Dzis w zasadzie ostatni pelny dzien jestem w Indonezji, nie majac planu, po sniadaniu przyczlapalem siena nabrzeze , po wypiciu kawy stwierdzilem ze pogoda jest na tyle ciekawa , ze sprobuje poplynac na jedna z wysepek, zapakowalem sie do lodki , i po 20 minutach bylem na wysepce ktorej obejscie wokolo zajmuje 2 minuty :) cala jest oblepiona pomostami z knajpkami wypuszczonymi w morze , ale z uwagi ze to srodek tygodnia ludzi bylo jak na lekarstwo, poczytalem ksiazke, troche wystawilem sie do sloneczka i wrocilem na lunch do miasta. Poszedlem dzis do Chinczykow , swierzutkie jak zwykle jedzenie, podane w ilosci mnie zabijajacej, pokazuje, ze jednak potrafia skutecznie walczyc o swoje tu w Indonezji . Pozniej postanowilem zagospodarowac resztki Rupi i wybralem sie na zakupy, ale ledwo co doszedlem w okolice skad odjezdzaja busiki zerwala sie ulewa i musialem sie schowac na pobliskim bazarku, zagadali do mnie Chinczycy, opowiedzieli, ze w calej dzielnicy wszystkie sklepiki i knajpki naleza do Chinczykow, podobnie z hotelami a indonezyjczycy sa u nich pracownikami.

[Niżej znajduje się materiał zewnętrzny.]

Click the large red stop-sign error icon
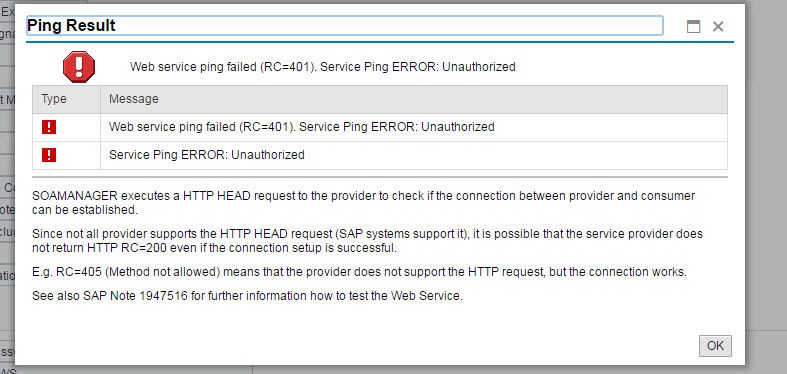This screenshot has height=374, width=787. point(79,67)
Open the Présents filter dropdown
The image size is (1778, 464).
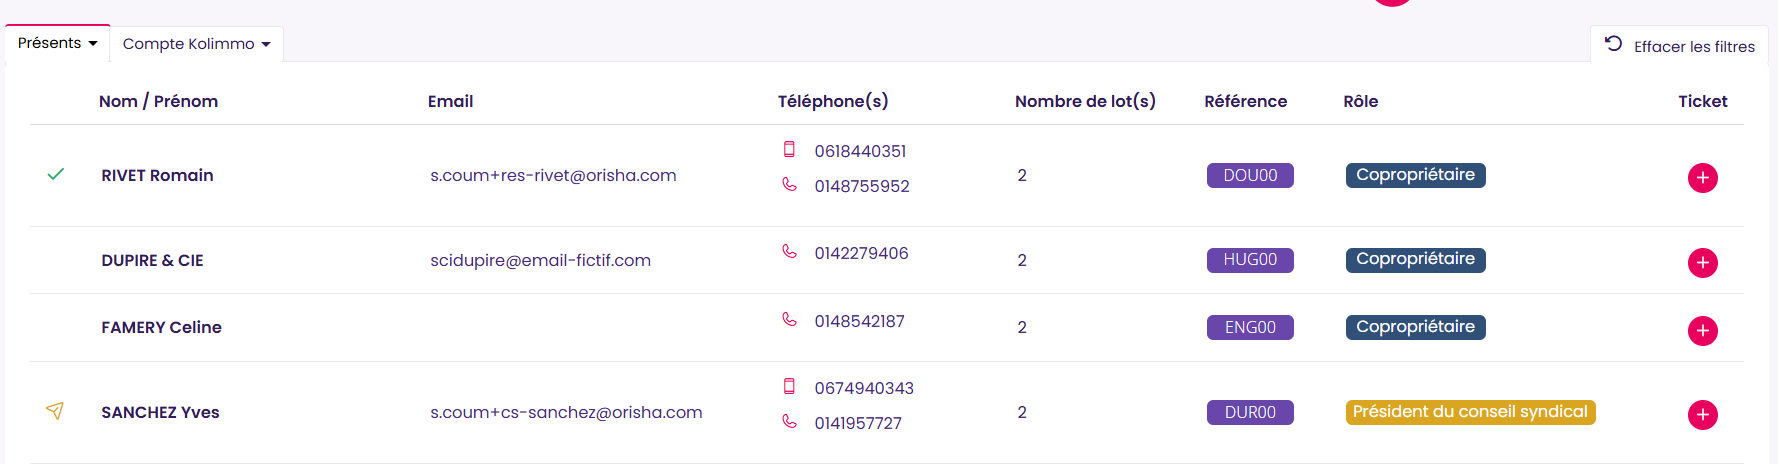(57, 43)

Dotad jeszcze w zadnym miesie w tym kraju nie spotkalem tak silnej spolecznosci chinskiej, owszem w malezji , czy na Filipinach , ale z indonezji kiedys np, z Jawy ich raczej przegoniono .
Wieczorkiem obowiazkowo owoce morza, na kolacje.
Jutro ruszam do Kuala Lumpur a w sobote przed poludniem bede juz w Guilin w Chinach .
Pozdrawiam wszytkich stesknionych i musze sie przyznac, ze mi sie tez jakos zachcialo do domu, dziwne wczesniej tak nie mialem, ale ponoc zmieniamy sie :)
Pobyt w Chinach nie bedzie dlugi do tego bardzo intensywny, wiec nawet pewnie nie spostrzege iedy bede siedzial w samolocie do Europy .
Tutup :)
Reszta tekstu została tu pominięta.